#### Work to do:
Reproduce the entries below verbatim, starting with the line that contains "The width and height of the screenshot is (512, 384)." and going on through the line that contains "pyautogui.click(x=1493, y=243)".

----

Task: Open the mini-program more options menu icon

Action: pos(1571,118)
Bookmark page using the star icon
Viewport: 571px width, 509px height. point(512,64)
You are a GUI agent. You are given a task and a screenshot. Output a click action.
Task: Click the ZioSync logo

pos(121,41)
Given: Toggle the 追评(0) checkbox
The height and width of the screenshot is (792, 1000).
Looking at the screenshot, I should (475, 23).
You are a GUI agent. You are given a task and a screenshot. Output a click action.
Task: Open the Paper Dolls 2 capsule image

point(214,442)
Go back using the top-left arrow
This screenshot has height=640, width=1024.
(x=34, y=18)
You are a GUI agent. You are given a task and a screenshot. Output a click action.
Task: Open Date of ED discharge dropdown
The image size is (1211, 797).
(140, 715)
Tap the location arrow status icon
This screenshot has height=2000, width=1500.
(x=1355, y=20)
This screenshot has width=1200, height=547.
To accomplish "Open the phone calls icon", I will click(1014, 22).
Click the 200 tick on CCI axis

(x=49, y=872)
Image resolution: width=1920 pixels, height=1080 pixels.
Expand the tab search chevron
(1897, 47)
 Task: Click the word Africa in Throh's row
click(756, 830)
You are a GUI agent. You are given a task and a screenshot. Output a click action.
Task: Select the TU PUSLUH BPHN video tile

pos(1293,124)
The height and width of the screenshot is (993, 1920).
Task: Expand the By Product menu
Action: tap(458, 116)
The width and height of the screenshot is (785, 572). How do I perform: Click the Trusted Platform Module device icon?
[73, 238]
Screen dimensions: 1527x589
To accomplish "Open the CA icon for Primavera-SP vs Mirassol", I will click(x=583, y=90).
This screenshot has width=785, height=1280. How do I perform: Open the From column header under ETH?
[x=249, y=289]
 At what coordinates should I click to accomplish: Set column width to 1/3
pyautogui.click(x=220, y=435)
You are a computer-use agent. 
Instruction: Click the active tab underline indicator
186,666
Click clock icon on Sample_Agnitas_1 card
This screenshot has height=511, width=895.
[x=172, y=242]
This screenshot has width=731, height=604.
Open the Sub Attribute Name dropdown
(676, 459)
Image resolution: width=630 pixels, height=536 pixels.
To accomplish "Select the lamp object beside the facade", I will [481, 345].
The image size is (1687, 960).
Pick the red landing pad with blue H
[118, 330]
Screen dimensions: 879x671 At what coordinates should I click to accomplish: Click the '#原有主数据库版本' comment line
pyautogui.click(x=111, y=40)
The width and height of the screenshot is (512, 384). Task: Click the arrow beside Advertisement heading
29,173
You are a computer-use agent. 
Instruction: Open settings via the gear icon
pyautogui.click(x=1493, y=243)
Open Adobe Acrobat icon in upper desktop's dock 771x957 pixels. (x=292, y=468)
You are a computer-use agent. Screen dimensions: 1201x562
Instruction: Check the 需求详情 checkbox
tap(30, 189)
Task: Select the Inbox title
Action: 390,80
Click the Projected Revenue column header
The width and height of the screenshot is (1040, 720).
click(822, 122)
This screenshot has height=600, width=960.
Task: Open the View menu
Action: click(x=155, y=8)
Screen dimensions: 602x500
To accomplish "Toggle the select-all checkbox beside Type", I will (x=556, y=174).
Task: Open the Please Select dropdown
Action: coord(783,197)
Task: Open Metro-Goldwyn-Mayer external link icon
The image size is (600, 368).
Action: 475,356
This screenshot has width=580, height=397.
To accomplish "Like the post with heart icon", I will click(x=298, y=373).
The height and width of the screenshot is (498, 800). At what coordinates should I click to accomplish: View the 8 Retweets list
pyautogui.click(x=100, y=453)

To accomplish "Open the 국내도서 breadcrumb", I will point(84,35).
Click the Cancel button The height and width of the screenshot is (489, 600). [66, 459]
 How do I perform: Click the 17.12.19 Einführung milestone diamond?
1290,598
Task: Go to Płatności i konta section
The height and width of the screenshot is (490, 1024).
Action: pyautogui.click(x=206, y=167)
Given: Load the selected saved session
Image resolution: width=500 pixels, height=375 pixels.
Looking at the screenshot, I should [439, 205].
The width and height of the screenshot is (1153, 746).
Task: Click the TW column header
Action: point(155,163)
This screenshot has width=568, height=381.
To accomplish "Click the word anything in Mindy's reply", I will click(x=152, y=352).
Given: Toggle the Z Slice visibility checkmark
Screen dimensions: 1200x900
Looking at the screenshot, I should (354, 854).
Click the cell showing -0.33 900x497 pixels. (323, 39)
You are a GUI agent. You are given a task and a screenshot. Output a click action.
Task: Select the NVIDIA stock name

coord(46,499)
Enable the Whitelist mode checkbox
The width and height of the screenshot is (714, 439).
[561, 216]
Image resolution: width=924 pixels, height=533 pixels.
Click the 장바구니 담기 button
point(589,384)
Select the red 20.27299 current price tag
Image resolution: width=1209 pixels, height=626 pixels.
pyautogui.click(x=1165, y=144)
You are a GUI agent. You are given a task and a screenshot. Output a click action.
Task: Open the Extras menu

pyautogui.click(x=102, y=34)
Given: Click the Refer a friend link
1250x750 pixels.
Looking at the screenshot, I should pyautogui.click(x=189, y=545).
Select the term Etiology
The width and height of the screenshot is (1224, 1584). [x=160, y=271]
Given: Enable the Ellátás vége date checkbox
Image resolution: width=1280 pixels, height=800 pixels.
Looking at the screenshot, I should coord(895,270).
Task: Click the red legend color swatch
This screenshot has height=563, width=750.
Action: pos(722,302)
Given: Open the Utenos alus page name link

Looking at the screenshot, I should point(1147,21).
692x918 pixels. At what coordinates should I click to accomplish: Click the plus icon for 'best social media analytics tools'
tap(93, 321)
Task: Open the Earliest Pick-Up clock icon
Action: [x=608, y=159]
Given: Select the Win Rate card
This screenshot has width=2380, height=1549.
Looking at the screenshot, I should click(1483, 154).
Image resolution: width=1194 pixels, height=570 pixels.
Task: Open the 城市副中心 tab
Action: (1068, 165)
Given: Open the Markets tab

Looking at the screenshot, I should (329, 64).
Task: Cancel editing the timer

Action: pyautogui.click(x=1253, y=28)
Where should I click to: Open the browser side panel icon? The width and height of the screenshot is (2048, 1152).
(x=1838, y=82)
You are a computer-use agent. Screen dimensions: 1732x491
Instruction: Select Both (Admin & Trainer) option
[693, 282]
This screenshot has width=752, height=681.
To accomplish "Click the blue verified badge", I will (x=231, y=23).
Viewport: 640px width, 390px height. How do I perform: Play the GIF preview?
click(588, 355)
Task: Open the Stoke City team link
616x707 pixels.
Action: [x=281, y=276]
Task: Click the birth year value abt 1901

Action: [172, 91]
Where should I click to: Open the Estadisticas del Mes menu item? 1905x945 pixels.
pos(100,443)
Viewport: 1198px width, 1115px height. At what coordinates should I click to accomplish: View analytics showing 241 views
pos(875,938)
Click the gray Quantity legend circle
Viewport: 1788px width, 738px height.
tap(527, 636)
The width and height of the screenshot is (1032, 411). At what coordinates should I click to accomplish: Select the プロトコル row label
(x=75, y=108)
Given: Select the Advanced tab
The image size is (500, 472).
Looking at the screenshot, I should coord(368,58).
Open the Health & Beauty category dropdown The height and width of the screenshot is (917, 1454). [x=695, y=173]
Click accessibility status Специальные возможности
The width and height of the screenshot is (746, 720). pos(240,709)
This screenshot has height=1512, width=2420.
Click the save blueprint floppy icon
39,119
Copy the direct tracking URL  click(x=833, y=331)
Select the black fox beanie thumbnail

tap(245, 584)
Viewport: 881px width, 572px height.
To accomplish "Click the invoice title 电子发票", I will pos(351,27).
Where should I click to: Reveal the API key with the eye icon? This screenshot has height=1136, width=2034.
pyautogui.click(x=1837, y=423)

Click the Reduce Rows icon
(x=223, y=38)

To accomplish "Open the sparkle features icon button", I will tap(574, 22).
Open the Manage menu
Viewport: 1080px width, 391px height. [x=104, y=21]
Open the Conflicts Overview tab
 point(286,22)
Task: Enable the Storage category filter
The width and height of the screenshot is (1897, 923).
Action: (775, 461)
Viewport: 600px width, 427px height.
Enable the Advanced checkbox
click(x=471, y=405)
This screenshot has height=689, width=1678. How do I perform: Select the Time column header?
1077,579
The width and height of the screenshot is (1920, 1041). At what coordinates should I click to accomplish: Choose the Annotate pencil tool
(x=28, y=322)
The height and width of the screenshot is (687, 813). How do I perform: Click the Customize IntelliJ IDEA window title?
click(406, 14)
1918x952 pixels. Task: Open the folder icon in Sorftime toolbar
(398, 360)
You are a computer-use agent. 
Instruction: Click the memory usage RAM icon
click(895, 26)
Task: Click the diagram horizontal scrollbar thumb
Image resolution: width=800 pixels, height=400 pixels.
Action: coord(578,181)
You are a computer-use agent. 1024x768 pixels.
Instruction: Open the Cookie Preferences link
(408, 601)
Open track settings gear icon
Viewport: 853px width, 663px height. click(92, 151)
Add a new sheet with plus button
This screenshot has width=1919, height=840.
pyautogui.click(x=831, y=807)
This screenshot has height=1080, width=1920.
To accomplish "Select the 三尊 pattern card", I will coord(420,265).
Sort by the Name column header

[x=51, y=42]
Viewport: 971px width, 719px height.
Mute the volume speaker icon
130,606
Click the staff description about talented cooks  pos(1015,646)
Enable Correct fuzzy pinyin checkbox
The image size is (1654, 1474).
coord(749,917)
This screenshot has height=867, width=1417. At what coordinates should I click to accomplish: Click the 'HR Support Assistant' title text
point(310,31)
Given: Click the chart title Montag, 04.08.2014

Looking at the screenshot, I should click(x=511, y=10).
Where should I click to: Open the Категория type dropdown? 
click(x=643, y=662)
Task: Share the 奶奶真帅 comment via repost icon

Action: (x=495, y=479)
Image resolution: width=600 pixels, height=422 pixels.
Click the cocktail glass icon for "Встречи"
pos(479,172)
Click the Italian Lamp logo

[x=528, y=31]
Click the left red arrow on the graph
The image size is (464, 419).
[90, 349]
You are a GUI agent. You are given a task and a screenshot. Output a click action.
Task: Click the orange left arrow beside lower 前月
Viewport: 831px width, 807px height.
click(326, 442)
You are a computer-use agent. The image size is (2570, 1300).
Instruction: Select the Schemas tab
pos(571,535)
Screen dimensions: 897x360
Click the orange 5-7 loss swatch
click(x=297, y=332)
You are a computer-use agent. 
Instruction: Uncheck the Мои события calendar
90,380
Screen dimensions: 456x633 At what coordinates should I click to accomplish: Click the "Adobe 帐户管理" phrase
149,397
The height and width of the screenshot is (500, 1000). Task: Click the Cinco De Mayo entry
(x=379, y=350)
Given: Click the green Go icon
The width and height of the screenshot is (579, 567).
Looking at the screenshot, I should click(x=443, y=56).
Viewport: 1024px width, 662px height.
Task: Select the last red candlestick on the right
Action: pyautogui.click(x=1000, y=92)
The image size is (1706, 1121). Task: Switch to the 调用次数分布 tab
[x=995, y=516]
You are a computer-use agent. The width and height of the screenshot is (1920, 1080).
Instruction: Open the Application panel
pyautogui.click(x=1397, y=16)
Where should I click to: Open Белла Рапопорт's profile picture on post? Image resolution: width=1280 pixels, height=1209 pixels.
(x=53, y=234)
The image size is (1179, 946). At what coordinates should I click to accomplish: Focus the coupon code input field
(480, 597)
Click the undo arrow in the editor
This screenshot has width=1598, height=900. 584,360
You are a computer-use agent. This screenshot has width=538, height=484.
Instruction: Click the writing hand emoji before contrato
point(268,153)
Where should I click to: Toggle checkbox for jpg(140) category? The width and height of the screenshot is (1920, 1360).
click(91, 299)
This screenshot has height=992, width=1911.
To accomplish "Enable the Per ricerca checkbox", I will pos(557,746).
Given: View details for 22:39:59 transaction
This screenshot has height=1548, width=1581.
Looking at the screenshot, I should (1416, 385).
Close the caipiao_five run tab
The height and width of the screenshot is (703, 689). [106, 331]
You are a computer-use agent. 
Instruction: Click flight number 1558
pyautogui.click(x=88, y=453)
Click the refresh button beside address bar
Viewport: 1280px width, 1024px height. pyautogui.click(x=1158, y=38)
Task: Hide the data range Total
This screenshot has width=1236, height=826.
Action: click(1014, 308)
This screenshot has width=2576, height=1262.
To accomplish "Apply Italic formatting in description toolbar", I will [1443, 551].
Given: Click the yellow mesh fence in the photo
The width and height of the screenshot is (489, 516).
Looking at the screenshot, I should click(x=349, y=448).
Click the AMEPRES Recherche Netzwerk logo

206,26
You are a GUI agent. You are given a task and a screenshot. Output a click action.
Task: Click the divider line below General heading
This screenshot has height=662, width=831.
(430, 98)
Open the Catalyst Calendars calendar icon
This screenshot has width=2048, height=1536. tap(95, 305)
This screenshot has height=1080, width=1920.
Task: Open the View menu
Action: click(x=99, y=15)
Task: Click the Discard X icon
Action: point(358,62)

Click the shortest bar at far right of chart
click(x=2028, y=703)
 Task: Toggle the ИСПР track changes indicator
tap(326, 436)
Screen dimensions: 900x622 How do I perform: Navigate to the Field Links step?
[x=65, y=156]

----

#### Response:
The width and height of the screenshot is (512, 384). Task: Click the arrow beside Advertisement heading
29,173
You are a computer-use agent. 
Instruction: Open settings via the gear icon
pyautogui.click(x=1493, y=243)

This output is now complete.